- [Directions for this task]:
Copy out the rows from the beginning through the line containing "center [170, 2517].", switching "Describe" to "Explain" and keeping everything else unchanged.

:: Data shown ::

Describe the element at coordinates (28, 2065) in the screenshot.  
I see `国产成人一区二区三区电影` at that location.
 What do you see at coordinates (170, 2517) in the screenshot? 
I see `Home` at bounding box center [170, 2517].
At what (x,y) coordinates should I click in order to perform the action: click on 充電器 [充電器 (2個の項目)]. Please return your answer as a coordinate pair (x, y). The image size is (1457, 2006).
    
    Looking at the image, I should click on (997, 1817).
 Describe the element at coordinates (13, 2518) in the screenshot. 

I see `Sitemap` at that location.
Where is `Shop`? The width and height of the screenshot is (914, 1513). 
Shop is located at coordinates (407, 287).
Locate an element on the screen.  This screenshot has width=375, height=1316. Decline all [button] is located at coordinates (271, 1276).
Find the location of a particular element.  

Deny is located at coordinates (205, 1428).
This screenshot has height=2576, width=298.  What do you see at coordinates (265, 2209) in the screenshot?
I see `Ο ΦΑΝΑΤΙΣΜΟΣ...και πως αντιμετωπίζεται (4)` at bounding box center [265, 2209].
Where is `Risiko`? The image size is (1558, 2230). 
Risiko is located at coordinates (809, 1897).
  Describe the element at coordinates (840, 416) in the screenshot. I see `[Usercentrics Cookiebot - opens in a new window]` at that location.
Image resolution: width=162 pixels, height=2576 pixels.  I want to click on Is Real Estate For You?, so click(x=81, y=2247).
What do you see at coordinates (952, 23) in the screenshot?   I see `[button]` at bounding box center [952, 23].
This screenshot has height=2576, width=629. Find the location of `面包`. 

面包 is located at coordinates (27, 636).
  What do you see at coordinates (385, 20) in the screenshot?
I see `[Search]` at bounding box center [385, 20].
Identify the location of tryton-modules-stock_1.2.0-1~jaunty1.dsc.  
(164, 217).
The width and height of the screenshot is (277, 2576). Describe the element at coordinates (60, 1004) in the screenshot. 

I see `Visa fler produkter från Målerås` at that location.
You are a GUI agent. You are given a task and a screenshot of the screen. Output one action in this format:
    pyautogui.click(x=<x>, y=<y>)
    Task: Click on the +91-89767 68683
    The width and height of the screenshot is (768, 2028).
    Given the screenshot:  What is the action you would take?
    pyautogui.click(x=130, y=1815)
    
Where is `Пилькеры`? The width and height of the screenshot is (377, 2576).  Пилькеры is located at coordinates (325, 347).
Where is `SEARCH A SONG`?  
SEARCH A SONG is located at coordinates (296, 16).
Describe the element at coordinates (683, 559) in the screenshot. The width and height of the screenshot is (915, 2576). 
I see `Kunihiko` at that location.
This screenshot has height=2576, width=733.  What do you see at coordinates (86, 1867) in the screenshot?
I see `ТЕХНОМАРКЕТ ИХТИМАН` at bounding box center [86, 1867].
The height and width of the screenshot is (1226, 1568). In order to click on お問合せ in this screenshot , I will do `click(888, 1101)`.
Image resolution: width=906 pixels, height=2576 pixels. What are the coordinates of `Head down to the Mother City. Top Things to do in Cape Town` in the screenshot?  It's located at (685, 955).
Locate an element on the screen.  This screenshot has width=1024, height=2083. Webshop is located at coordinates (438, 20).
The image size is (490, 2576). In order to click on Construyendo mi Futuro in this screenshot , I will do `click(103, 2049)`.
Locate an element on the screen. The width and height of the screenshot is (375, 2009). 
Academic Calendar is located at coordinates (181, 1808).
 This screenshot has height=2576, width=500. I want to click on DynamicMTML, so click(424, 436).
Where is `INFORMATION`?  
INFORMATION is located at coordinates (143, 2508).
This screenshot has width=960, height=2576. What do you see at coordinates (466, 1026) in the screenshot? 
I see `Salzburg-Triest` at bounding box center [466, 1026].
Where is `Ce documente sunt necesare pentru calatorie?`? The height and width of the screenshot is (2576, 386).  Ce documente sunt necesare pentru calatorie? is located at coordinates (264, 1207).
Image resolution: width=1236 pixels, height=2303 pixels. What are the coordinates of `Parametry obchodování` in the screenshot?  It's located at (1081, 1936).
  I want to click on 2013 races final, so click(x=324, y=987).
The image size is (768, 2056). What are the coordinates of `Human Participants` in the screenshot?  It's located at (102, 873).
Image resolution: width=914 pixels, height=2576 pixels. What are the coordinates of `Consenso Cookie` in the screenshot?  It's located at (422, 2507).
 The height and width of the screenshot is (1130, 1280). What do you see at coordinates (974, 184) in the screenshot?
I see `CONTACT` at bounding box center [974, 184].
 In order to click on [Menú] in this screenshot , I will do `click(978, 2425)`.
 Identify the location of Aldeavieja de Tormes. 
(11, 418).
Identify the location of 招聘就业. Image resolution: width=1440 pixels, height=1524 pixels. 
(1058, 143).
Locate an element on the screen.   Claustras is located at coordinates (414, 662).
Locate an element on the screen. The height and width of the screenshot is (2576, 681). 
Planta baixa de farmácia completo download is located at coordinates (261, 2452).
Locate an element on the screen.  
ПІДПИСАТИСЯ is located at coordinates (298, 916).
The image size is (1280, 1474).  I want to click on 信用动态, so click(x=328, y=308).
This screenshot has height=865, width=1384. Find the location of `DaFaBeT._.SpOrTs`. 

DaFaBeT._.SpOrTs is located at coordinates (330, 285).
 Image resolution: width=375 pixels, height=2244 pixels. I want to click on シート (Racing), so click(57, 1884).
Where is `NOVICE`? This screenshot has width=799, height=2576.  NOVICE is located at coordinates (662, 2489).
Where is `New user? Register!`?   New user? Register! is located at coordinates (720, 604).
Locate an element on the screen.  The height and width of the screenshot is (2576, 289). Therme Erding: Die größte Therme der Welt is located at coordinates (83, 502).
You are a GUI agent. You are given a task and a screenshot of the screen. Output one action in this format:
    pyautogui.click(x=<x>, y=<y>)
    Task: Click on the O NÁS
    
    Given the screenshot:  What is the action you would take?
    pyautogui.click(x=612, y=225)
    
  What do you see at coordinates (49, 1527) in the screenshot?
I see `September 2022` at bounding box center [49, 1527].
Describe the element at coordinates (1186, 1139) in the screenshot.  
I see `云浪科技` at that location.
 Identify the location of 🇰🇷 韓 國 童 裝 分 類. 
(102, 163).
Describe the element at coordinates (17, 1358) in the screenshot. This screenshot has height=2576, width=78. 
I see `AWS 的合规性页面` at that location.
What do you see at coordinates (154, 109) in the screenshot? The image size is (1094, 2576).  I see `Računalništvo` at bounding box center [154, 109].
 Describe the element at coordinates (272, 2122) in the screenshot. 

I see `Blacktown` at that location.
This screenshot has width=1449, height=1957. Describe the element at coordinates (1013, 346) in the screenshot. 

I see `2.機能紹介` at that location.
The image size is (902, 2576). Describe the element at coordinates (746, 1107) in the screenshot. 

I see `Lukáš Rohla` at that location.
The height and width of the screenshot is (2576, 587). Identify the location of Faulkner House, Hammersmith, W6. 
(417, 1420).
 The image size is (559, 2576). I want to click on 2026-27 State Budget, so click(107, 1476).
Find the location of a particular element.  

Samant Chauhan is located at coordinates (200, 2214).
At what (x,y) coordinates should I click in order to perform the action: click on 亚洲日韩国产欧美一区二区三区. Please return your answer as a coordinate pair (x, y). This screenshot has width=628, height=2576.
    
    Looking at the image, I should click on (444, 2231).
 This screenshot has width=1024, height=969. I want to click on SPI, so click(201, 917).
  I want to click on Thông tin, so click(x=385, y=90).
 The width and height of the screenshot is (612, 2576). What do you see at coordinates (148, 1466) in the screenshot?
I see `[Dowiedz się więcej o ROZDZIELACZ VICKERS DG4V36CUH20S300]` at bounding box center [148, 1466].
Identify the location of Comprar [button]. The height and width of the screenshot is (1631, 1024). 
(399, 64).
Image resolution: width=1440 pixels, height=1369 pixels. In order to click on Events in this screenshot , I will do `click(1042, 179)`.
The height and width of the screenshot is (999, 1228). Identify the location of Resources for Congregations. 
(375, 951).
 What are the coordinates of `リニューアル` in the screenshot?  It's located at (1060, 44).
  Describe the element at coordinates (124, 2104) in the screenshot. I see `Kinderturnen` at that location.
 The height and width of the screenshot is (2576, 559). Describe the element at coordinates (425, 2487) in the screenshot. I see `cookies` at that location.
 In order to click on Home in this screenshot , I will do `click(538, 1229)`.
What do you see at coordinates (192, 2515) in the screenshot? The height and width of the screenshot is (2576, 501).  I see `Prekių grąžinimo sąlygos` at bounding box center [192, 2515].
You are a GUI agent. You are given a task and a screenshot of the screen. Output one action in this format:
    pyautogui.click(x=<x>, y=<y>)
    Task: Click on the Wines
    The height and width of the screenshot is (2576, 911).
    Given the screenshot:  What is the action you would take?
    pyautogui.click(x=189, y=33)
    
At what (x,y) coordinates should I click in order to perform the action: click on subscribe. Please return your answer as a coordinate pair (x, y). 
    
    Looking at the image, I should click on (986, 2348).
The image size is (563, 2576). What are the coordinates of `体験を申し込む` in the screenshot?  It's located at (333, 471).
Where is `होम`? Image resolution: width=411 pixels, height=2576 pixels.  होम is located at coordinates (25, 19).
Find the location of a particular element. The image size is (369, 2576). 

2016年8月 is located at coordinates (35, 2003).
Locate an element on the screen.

:::

- [Result of the task]:
Explain the element at coordinates (28, 2065) in the screenshot.  
I see `国产成人一区二区三区电影` at that location.
 What do you see at coordinates (170, 2517) in the screenshot? 
I see `Home` at bounding box center [170, 2517].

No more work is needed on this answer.